By Dr Irwin Lim, Rheumatologist
I was involved with some interesting market research. It involved a “good cop, bad cop” scenario.
I was asked to place myself in the position of a rheumatologist who was strongly advocating the use of biologic medication in a patient with ankylosing spondylitis. I spoke to an empty chair explaining my case.
The imaginary patient was, for this scenario, very nervous about the medication, because she had a very strong family history of multiple sclerosis (this is a complicated situation given some case reports of multiple sclerosis on TNF-inhibitor therapy).
My case was strong, and I put it forward reasonably confidently. The benefits outweighed the risks, quite clearly.
Next, I was asked to move to the empty chair.
This time, I was asked to play the role of a rheumatologist who was not an advocate of using biologic medication in this same hypothetical patient.

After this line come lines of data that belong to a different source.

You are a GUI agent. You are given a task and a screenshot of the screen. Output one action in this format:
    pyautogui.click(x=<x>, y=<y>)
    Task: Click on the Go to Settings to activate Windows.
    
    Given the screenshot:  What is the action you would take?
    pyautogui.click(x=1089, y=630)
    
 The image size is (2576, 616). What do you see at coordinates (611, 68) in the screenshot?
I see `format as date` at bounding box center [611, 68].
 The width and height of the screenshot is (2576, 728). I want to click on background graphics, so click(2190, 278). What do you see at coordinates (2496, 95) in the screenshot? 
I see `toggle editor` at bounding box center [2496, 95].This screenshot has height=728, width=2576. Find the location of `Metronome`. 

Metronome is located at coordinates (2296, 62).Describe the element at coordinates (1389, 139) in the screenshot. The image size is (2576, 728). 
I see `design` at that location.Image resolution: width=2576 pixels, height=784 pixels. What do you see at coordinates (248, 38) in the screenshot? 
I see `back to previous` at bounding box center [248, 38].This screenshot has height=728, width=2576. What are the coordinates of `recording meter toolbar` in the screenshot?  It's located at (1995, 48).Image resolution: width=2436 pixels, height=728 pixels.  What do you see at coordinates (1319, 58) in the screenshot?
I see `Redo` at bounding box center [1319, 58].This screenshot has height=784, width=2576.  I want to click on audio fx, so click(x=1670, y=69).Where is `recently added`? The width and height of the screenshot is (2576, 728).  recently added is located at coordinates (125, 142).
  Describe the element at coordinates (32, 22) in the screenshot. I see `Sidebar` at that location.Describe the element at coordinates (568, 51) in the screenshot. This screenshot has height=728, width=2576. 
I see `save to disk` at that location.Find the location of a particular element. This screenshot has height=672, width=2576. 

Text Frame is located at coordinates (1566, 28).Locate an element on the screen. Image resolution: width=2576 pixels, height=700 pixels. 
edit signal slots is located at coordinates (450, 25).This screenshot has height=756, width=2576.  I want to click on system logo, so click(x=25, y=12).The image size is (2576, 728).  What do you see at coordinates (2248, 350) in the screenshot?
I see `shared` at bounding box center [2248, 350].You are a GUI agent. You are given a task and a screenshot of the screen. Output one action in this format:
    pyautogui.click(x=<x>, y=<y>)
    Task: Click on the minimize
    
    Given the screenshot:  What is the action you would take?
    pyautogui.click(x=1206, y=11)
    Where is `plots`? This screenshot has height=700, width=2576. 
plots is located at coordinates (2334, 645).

This was a harder role to play.
Why would I wait and work on alternative measures, eventhough I believed these were going to be less effective? The argument was based around the angst such a decision would cause this patient, and how her perception of risk was so great that it would be better to err on the side of caution to give her peace of mind.
After this role playing, I was asked to describe my behaviour as a rheumatologist in the 2 scenarios in 1 word.
Again, I found this hard to do. I chose the words, paternalistic vs patient-centred.
I’m not quite sure if they were the right words. And I’m not quite sure of the point of the exercise. But it provided food for thought.
Everyday, I think rheumatologists play either role depending on the different scenarios which unfold in our consulting rooms.